FCSO can effectively solve the problem of imbalance between the medial and lateral spaces during initial TKA, avoiding knee joint instability caused by excessive loosening and limiting the use of constrained condylar prosthesis. The distance for the downward movement of the osteotomy block in MCSO and LCSO was 3-5 mm and 6-8 mm, respectively, with 10-15 mm of space for forward movement and almost no space for backward movement. For MCSO, the upward and forward movement of the osteotomy block will increase the external rotation of the prosthesis, which is beneficial for improving the patellar trajectory and suitable for valgus knee. LCSO is suitable for varus knee, and the osteotomy block only slides vertically up and down without moving forward and backward.
探讨股骨髁滑动截骨术(FCSO)在初次全膝关节置换术(TKA)平衡冠状面不稳定时对假体屈曲间隙和外旋的影响。

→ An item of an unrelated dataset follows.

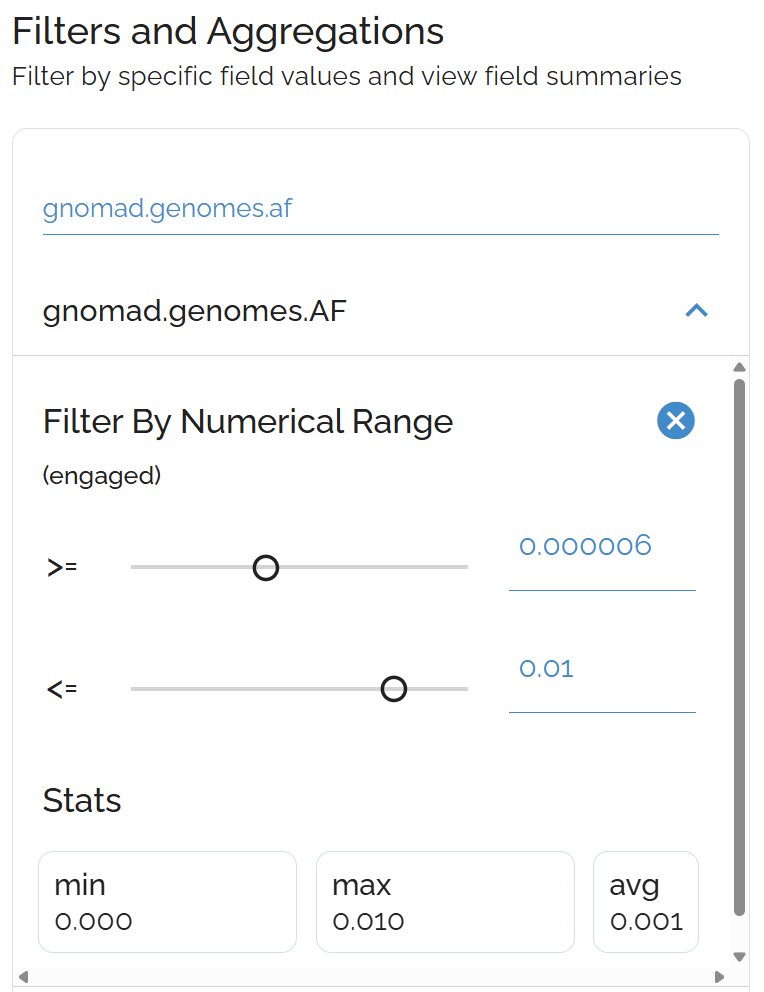Collapse the gnomad.genomes.AF section chevron
The height and width of the screenshot is (992, 764).
tap(696, 311)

2021年11月至2024年10月,对3例初次TKA患者应用FCSO技术平衡冠状面内外侧间隙,包括内侧髁滑动截骨术(MCSO)和外侧髁滑动截骨术(LCSO)。患者1例男性,2例女性,年龄分别为81岁、68岁和68岁。患膝有内翻或外翻畸形,胫股角分别为169.7°、203.3°和162.2°。采用髋-膝-踝角(HKA)、活动范围(ROM)、膝关节协会评分系统(KSS)和疼痛视觉模拟量表(VAS)评分评估关节功能和疼痛缓解情况。基于模型骨,测量FCSO中股骨内外侧髁截骨块的厚度和骨床面积。在12例患者TKA过程中,评估截骨块的移动范围。通过将截骨块向上和向前的移动简化为几何模型,计算其移动对假体屈曲间隙和外旋的影响。

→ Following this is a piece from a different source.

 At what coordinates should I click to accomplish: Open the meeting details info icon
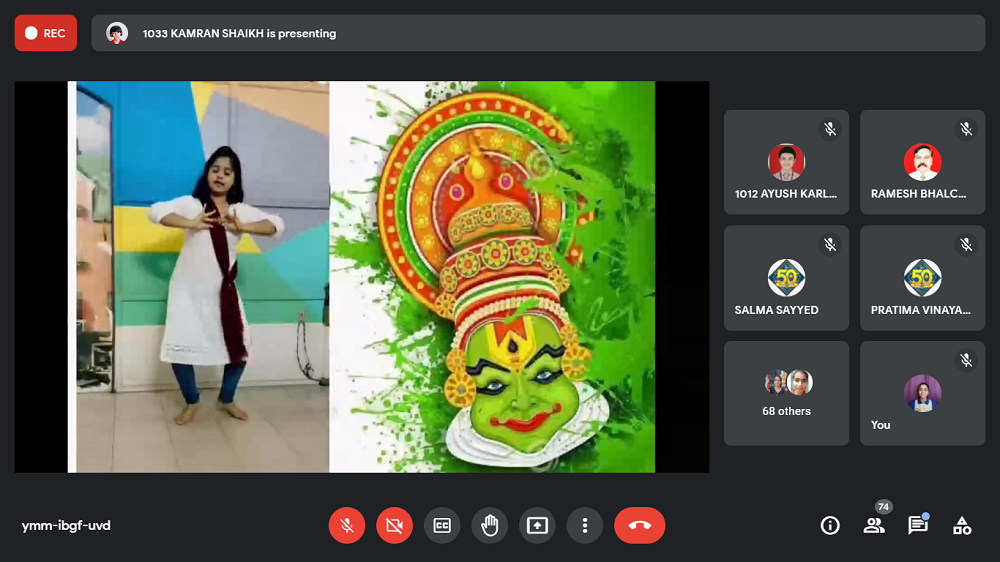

TKA术中应用FCSO后,3例患者的肢体对线及伸直和屈曲位的内外侧平衡均得以恢复。3例患者分别随访23个月、11个月和3个月。术后HKA、疼痛VAS评分、KSS评分和ROM均较术前有显著改善。MCSO和LCSO截骨块的最大厚度分别为17 mm和12 mm。截骨块单纯向上移动主要影响伸直间隙,对假体屈曲间隙和外旋影响较小。同时将截骨块向前移动对假体屈曲间隙和外旋有显著影响,尤其是LCSO。轻度向前移动导致外旋减少超过3°,对髌骨轨迹有严重影响。
FCSO可有效解决初次TKA时内外侧间隙不平衡问题,避免因过度松动导致的膝关节不稳定,减少限制型髁假体的使用。MCSO和LCSO中截骨块向下移动的距离分别为3 - 5 mm和6 - 8 mm,向前移动空间为10 - 15 mm,几乎无向后移动空间。对于MCSO,截骨块向上和向前移动会增加假体的外旋,有利于改善髌骨轨迹,适用于外翻膝。LCSO适用于内翻膝,截骨块仅垂直上下滑动,无前后移动。